Rows of pointing data
**********

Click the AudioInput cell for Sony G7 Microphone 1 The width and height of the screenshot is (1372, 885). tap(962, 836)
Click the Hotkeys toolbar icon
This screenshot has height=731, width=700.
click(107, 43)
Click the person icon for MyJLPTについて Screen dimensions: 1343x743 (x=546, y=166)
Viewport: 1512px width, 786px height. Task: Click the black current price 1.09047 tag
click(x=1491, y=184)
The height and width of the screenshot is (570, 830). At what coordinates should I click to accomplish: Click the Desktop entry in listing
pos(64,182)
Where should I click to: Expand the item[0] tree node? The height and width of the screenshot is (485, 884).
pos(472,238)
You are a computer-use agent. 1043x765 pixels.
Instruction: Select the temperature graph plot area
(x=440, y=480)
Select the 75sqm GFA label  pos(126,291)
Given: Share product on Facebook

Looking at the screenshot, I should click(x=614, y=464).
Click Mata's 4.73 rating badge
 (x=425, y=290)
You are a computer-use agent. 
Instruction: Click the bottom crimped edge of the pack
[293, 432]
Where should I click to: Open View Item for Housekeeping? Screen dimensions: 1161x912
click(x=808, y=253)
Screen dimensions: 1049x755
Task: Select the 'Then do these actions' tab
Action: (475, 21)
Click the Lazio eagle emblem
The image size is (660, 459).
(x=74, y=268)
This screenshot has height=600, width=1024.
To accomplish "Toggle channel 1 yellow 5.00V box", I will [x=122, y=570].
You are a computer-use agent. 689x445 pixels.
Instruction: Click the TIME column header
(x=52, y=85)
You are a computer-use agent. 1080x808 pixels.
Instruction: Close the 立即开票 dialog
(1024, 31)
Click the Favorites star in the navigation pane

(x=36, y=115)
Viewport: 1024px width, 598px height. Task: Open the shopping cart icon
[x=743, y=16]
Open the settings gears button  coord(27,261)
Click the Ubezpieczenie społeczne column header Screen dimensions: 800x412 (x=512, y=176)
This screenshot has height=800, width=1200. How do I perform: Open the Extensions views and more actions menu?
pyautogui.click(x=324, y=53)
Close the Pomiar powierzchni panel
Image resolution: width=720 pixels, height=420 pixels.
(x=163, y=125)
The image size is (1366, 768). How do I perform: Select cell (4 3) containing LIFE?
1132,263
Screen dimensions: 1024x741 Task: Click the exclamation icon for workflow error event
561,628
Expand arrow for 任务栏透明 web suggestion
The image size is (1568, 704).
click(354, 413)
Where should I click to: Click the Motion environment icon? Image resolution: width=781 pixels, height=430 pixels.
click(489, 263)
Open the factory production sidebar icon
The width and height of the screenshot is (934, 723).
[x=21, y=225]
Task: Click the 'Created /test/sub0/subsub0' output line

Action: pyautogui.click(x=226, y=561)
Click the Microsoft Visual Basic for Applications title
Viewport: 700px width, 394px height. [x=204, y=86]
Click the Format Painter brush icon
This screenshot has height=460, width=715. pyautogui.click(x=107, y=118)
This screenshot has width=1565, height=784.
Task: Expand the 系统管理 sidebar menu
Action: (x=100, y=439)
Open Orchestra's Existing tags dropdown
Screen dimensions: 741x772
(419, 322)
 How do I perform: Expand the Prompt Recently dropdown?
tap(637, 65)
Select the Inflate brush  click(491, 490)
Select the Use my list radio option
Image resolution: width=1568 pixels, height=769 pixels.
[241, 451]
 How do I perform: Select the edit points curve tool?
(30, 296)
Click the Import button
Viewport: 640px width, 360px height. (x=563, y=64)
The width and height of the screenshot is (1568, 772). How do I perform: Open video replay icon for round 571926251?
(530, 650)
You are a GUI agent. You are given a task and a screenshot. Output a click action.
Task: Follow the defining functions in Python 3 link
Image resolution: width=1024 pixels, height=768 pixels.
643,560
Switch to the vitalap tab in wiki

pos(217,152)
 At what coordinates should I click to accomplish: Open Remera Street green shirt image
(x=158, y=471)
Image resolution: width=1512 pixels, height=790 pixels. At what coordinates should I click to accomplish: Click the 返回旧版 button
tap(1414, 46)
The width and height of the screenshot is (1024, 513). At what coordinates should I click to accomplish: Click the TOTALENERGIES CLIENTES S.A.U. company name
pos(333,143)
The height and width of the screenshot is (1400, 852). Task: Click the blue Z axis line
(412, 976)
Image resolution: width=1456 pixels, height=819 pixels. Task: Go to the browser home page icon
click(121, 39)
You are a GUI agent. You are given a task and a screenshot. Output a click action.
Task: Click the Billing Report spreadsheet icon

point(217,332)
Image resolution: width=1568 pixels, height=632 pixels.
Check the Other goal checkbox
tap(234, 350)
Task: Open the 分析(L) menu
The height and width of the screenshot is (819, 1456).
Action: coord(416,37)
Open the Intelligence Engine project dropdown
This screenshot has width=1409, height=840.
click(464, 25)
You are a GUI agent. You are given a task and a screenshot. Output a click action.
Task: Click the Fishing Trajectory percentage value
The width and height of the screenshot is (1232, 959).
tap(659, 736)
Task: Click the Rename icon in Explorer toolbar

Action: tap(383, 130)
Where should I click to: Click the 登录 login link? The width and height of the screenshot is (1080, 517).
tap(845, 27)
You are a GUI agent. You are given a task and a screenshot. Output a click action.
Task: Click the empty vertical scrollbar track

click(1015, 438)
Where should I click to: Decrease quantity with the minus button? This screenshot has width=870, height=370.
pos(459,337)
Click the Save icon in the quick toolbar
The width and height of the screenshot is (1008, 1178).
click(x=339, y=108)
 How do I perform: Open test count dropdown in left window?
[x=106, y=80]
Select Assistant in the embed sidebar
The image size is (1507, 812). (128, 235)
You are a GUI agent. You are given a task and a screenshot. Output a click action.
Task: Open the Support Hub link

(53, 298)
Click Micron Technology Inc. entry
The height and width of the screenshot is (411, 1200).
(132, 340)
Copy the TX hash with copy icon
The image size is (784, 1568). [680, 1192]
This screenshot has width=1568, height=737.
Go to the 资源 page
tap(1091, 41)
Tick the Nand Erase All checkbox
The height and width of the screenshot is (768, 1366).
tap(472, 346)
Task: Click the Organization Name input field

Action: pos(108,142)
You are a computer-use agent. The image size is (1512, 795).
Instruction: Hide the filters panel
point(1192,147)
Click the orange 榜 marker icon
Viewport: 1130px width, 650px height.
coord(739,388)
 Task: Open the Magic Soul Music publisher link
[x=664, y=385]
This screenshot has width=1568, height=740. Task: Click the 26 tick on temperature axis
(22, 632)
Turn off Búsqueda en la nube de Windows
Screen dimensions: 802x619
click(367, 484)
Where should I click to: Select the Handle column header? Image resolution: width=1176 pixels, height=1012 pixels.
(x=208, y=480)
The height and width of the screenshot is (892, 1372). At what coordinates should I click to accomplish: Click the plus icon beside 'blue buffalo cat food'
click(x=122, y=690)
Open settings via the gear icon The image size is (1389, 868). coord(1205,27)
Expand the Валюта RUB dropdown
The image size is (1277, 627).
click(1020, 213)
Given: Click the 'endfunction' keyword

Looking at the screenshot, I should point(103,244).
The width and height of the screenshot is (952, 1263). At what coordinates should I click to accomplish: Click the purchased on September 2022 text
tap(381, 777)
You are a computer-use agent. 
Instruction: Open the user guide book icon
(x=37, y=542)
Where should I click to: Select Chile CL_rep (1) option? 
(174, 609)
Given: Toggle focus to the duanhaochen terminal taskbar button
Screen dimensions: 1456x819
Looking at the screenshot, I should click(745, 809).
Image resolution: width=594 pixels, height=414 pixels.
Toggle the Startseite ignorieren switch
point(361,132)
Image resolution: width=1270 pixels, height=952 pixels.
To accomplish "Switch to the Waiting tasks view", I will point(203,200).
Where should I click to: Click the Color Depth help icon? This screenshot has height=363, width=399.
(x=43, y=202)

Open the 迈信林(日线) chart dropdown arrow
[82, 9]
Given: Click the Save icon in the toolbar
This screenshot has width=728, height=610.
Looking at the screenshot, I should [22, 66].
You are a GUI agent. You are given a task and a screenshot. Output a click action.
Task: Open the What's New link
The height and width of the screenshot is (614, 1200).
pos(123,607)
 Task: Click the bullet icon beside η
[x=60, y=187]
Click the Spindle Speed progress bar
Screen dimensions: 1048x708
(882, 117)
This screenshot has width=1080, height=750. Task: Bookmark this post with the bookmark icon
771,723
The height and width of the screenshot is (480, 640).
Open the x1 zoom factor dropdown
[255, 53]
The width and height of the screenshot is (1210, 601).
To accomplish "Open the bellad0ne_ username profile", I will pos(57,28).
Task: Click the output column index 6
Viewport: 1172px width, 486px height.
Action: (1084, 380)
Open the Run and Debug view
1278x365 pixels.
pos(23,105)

**********

**EXERCISE DESCRIPTION**
Copy out each line of the data above that contains the string "test". The case must match.

**RESULT FOR THIS TASK**
Task: Click the 'Created /test/sub0/subsub0' output line
 How do I perform: Open test count dropdown in left window?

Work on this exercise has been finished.